Und so kam es, dass auch GĂĽnther Jauch, einer der klĂĽgsten Menschen Deutschlands, an diesem Abend etwas dazulernte! Jetzt ging es schon auf die 4000 Euro zu.
„Wer ist die Klügste von den vier genannten Personen: a) der Weihnachtsmann, b) der Yeti, c) eine 70-jährige menstruierende Frau oder d) Ursula Engelen-Käfer?“
„Ursula Engelen-Käfer“, antwortete Graf Zahl, „denn die anderen gibt es gar nicht!“ Schnell ging es weiter.
Die 8.000 Euro Frage kam aus dem Bereich Film. „Welchen Spitzname hat der Koch auf dem Raumschiff Enterprise: a) Biolek, b) Stinki, c) Pille oder d) Captain Kirk?“ Da lachte Graf Zahl innerlich. Als alter Trekkie kannte natürlich die Antwort: „b - Stinki heisst er“.
Lauter Beifall brandete auf. Voller Respekt stelle Günther Jauch die 16.000 Euro Frage. „Wie lautet der lateinische Name für das Hausschwein a) Sus scrofa domesticus, b) Porcus hausus, c) Sabine Maier oder d) loxodonta africana?“
Graf Zahl musste schwitzen. Schliesslich hatte er in der Schule den Lateinunterricht immer geschwänzt. Aber er wusste sich zu helfen. „Ich nehme den Telefonjoker“, frohlockte er. „Wen wollen sie den anrufen?“ wollte der Moderator wissen. „Miss Piggy, die kann mir sicher helfen“. Was niemand wusste. Beide hatten einmal eine leidenschaftliche Affäre. Aber das Showbusiness ist hart. Sie hatten sich auseinandergelebt, aber immer noch ein gutes Verhältnis. Deshalb würde Miss Piggy sicher helfen, soweit sie konnte. „Tüt, tüt“, läutete das Telefon. Sie nahm ab.

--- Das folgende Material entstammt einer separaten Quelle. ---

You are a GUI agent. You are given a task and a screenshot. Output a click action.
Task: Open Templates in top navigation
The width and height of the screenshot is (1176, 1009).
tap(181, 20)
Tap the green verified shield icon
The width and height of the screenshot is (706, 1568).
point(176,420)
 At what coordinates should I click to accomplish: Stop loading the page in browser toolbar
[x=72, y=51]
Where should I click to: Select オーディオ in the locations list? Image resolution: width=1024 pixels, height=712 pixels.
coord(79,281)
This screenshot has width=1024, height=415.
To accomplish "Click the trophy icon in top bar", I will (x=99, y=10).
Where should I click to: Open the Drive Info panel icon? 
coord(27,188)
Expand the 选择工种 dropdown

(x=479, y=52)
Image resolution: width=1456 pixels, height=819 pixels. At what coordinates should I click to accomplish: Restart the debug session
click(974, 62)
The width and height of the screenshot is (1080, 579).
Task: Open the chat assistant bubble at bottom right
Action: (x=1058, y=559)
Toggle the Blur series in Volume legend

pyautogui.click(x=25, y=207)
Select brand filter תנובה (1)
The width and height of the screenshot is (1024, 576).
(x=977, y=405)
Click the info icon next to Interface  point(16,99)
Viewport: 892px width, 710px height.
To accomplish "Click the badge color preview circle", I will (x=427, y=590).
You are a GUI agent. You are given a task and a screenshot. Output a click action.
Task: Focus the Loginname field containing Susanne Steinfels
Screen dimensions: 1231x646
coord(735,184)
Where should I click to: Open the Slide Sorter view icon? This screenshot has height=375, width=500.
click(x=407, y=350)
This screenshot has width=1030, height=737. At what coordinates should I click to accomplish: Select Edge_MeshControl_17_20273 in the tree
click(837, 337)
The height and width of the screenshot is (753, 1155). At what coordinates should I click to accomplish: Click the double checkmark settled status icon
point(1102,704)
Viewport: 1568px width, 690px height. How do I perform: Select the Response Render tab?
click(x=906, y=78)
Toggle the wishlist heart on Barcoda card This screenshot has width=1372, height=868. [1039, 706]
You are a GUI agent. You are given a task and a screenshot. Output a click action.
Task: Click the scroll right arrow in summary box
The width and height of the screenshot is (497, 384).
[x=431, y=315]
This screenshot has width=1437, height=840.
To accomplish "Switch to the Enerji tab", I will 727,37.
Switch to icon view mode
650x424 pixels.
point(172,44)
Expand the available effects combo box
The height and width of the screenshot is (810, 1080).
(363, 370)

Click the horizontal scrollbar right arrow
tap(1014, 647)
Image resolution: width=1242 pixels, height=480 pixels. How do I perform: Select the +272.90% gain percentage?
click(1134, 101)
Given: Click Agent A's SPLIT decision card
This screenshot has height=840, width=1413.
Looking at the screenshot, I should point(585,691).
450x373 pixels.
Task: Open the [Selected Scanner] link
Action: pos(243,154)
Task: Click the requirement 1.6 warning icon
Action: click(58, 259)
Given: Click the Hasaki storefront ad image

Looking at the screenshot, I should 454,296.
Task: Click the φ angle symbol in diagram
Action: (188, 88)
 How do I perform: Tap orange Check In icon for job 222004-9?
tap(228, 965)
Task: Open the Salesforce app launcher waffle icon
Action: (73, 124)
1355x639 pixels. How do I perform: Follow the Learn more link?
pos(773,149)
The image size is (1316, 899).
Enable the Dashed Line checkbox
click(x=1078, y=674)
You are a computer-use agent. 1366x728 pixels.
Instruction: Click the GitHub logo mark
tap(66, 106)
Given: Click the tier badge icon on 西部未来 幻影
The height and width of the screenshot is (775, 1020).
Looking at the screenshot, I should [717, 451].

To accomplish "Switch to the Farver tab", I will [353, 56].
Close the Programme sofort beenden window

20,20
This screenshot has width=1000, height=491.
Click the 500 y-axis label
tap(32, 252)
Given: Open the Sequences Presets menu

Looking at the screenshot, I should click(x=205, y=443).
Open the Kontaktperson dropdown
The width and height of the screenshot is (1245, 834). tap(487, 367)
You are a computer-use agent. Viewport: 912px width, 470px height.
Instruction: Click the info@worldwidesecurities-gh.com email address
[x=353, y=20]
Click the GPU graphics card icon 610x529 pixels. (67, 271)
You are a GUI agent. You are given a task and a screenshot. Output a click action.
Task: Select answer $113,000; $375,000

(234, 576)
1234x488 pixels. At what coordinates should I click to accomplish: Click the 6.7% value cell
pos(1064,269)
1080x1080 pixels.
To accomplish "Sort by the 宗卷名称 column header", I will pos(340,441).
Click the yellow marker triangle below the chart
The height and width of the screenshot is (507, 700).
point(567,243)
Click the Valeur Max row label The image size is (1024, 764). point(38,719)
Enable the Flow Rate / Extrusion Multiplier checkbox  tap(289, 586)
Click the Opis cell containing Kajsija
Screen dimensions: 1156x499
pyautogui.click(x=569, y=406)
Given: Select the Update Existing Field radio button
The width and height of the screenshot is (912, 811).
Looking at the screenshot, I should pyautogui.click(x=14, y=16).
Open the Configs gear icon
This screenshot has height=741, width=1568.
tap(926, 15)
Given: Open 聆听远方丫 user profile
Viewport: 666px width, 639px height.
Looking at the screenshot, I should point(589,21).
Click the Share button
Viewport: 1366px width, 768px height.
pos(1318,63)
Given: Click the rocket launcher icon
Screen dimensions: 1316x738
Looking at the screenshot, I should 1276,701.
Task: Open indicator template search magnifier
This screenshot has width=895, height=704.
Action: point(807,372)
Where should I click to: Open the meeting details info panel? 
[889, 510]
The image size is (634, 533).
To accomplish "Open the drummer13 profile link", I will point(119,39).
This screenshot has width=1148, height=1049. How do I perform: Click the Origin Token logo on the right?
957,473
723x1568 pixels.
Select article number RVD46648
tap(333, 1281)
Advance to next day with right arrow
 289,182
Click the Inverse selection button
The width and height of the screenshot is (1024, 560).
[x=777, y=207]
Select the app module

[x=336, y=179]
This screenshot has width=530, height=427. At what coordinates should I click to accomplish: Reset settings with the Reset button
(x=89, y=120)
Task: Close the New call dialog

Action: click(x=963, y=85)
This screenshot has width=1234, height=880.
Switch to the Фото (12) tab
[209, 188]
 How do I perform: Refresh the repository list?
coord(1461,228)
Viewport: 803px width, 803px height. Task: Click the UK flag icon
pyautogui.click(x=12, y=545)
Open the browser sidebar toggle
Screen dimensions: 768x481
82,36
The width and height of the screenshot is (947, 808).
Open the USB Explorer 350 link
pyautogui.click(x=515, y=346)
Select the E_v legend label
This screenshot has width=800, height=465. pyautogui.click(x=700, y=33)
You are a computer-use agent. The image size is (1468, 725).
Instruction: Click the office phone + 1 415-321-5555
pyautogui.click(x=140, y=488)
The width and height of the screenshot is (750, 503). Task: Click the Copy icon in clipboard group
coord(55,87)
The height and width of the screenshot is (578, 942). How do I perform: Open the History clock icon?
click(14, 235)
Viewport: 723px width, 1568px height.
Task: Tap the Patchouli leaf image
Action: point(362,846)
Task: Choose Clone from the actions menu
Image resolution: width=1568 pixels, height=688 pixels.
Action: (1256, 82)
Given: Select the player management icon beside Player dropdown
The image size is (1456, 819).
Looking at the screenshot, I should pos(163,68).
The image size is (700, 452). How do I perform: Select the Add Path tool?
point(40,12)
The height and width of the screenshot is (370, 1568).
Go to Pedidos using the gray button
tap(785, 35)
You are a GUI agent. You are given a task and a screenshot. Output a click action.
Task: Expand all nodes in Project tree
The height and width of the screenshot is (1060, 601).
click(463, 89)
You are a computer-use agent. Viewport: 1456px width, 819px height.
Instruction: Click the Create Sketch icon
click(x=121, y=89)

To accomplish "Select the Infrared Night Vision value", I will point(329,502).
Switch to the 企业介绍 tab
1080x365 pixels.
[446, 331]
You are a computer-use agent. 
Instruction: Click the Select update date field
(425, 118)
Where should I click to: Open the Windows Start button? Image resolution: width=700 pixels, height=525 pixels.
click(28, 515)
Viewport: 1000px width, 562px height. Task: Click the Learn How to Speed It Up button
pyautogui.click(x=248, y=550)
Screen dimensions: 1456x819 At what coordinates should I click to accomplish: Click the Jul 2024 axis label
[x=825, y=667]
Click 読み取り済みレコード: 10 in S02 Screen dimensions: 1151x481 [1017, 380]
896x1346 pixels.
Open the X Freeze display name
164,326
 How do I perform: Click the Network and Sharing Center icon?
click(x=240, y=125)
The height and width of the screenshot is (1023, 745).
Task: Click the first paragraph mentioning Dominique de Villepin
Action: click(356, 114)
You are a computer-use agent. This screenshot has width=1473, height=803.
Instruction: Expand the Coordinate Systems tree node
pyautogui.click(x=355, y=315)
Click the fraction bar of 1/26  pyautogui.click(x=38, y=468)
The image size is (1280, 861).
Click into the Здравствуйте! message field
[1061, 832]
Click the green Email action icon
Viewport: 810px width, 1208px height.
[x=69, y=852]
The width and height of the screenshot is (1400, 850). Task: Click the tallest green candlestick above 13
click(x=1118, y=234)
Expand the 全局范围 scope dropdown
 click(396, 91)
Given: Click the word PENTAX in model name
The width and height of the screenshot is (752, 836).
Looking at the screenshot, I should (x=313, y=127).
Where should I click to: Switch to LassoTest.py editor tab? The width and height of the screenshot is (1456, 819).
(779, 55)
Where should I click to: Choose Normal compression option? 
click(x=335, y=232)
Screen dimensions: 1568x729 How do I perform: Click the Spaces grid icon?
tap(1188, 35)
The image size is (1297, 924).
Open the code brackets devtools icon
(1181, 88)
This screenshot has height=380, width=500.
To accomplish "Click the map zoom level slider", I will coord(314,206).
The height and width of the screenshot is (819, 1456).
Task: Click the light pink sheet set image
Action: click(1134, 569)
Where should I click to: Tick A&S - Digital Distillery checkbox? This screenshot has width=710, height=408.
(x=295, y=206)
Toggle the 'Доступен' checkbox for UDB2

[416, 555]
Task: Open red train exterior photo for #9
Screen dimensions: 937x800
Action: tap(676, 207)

„Guten Abend, hier ist Günther Jauch“, stellte sich der Moderator vor. „Graf Zahl stellt ihnen nun die 16.000 Euro Frage“.
Nachdem Graf Zahl die Frage vorgelesen hatte, jubilierte Miss Piggy: „Ich weiss, ich weiss, die Lösung ist a“.
„Bist du dir ganz sicher?“ fragte Graf Zahl.
„Ja, in Latein war ich ein Ass“. Graf Zahl antwortete a) und hatte die 16.000 Euro sicher. Die Antwort war richtig. „Das mit der Sabine Maier in der Frage muss ich noch erklären“, sagte Günther Jauch. „So heisst nämlich die junge Praktikantin, bei der ich letztens abgeblitzt bin. Da dachte ich, das ist sehr lustig, sie in die Auswahl aufzunehmen.“ Das Publikum grölte vor Begeisterung. „Das hat die blöde Kuh nun davon“, sagte der Moderator feixend.
„Sie sind nicht nur klug, sie haben auch einen sehr feinen Sinn für Humor Herr Jauch“, sagte Graf Zahl bewundernd. Das Publikum konnte diese scharfsinnige Beobachtung nur mit einem anerkennenden Kopfnicken bestätigen.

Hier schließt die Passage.